“Letter to Myself” by Furthermore, Wednesday, January 24, 2021
I'm 33 years old as of January 2021, and I'm listening to a song called "Letter to Myself" from the year 2002. Now I'm imagining that I'm back in my dusty room in a house my parents moved away from in 2006. Of course we packed, but let's imagine that we didn't. I see the loft that my dad built, some plastic shelves, my now rusting dumbbells. I see the two dressers. I open up the drawers and see the old t-shirts, my socks, boxer shorts--and I notice some papers written. Old songs? Poems? I cringe. Imagine that when listening to this old song. Where were you back in 2002--if in fact you were alive? What would your 14 or 15 year old self tell the 33 year old? What were the hopes and fears of year? How have they changed? What's still the same?

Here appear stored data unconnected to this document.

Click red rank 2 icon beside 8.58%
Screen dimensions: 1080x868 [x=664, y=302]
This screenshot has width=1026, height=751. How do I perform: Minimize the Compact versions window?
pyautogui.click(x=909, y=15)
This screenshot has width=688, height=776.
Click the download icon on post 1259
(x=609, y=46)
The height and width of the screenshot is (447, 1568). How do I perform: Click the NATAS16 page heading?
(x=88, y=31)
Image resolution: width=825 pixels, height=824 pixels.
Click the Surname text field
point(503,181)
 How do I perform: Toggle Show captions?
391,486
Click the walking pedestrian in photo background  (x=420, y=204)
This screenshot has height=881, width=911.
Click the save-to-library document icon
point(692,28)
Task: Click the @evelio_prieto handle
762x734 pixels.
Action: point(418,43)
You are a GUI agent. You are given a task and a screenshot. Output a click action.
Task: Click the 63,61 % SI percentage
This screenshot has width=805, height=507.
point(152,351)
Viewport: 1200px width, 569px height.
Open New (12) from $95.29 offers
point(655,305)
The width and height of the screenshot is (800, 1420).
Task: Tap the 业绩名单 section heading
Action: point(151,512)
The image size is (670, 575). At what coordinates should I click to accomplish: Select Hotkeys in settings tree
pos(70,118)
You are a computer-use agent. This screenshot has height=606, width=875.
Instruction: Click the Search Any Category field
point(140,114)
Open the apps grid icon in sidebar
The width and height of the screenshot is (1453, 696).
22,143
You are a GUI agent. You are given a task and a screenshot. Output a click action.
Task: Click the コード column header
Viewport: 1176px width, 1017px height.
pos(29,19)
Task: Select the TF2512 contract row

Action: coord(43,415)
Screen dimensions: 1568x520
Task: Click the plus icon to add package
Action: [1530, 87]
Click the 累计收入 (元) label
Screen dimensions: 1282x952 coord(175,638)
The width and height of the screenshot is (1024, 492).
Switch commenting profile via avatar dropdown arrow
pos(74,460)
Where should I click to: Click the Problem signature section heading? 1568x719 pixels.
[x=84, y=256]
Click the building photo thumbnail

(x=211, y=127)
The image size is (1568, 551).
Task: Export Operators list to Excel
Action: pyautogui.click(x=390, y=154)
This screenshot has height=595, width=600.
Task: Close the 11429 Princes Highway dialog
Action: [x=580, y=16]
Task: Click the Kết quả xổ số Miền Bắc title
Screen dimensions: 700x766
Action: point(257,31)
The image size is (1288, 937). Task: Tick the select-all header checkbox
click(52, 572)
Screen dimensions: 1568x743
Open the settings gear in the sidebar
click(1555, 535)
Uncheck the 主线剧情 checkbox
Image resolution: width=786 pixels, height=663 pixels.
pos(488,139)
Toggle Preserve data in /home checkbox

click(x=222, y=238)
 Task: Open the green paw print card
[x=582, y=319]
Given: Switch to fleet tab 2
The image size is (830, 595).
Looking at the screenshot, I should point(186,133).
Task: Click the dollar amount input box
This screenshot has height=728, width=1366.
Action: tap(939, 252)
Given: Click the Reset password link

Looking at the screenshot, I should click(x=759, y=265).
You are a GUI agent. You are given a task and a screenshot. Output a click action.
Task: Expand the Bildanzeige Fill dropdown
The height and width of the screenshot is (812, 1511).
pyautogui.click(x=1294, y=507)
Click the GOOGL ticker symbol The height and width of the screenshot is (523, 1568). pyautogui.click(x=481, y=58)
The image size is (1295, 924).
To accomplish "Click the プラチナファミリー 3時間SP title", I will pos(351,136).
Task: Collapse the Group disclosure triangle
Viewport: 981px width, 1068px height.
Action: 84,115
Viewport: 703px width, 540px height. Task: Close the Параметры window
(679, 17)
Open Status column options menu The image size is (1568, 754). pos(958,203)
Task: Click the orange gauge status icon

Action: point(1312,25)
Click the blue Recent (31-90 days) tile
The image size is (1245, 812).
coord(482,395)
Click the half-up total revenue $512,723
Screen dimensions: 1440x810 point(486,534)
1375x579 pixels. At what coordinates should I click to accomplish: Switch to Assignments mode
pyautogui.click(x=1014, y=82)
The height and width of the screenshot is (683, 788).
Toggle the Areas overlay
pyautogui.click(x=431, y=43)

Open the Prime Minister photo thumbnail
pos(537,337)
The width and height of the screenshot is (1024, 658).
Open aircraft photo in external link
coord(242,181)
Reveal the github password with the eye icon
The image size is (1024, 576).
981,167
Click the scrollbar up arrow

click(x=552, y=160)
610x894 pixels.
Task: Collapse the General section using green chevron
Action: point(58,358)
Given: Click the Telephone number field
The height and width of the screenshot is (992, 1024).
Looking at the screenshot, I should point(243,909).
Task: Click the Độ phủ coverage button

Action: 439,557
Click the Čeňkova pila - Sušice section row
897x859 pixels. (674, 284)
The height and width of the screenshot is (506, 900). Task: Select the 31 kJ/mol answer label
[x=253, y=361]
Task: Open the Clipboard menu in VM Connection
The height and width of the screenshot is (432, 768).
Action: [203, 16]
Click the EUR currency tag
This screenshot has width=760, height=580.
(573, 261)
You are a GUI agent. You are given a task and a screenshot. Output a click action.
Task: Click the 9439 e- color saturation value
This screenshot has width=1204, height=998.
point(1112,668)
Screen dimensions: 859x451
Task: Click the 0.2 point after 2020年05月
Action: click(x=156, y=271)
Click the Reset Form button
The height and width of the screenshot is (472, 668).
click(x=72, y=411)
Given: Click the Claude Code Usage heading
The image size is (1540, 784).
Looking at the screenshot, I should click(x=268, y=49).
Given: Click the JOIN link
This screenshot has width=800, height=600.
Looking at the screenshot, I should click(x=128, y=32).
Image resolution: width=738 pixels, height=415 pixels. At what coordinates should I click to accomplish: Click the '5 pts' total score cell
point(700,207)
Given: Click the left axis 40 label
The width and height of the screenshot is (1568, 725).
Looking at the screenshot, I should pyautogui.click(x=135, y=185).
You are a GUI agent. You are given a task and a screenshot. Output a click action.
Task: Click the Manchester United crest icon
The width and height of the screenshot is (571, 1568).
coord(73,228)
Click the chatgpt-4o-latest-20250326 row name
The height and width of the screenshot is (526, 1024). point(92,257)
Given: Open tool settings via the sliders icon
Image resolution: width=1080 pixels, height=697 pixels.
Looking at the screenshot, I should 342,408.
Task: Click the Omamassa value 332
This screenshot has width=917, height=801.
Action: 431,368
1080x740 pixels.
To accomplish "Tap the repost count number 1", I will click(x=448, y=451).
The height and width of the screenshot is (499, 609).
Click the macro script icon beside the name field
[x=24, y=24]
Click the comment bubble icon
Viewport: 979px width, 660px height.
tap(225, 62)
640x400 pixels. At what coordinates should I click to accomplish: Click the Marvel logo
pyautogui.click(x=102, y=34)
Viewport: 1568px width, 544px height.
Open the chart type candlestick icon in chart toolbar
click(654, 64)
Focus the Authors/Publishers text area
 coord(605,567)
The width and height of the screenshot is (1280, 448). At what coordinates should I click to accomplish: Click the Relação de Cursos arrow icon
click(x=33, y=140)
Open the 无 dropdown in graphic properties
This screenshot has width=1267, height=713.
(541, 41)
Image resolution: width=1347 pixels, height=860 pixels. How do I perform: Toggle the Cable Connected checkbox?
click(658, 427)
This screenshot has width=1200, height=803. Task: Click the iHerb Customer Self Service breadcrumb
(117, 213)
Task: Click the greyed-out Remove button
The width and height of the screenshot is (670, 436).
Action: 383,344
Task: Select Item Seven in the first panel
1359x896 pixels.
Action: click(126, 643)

DEAR ME. Pop singer Anne-Marie released a song called "2002" a few years back in which she uses a bunch of familiar choruses from Britney Spears, *NSYNC, Nelly, and others. At that time, I had an interesting relationship with pop music. I thought it was a worldly influence. I listened to Active and Alternative and Classic Rock because I thought that it could inspire my own music, but I felt the safest place was Christian Rock. I had started making the switch from CCM to Christian Rock maybe the year before (2001-ish). My memory of pre-2001 Christian Rock scene was hardcore and metal, and it seems around 2001-2002 there was more middle ground between Steven Curtis Chapman and Zao and there were cooler groups than Audio Adrenaline and the Newsboys. For instance, there was Switchfoot, who, my dad said were just a knock-off of the Foo Fighters. Switchfoot, of course today, can't be compared to the Foo Fighters. There was Earthsuit, the Benjamin Gate, and Starflyer 59. But I digress.
TRUTH IS FICTION. 2002 was also the beginning of the war in Iraq and the insane gas hike. At church they were telling us we certainly were entering the last days. No one could have imagined what had happened on 9/11. In the Fall I started going to a new Christian school, which was more Baptist and more Republican than anything I had ever experienced. We learned that there was never a justified abortion and about the ideals for gender roles. "Truth is fiction, a lot of confusion, maybe some additions." (the internet was so slow back then) I think my parents did their best to provide an education for me and my sisters. They talked about their views, especially when they were different from what we learned at school. But still, who was right? I wanted to be right and liked by everyone. Wow, what an unsatisfying goal in life.
A RELATIONSHIP MAY SAVE YOU, OR ENSLAVE YOU. COUNT ON BOTH TO HAPPEN. I've been thinking a lot about spiritual abuse lately. How much Christians idolize their pastors and trust them to interpret the scriptures for them. How few lay Christians can actually read the original scriptures, and how that's not encouraged at all. It seems that when you control the reading of the scriptures, you can control the people. I'm sure I'll get into this better later throughout the year, but I'd imagine that the letter to myself would have scripture and lines from pastors or Bible teachers' manipulations.
BEFORE YOU SAY GOODBYE. I'd wonder what I would have told myself to keep my future self grounded. I would have thought that I would still be playing music. But if I could write a letter of encouragement to my younger self, I would say not to worry about what some small-minded people in the foothills of North Carolina thought about me. I would tell myself that the world is a much bigger place and there are different kinds of people to call your friends. I would say don't waste your time or money pursuing orthodoxy. If God is real, he finds you where you are. And finally, check your levels of obsession. Be passionate, but watch out for when they take out the Kool-Aid. Don't drink it. Just don't.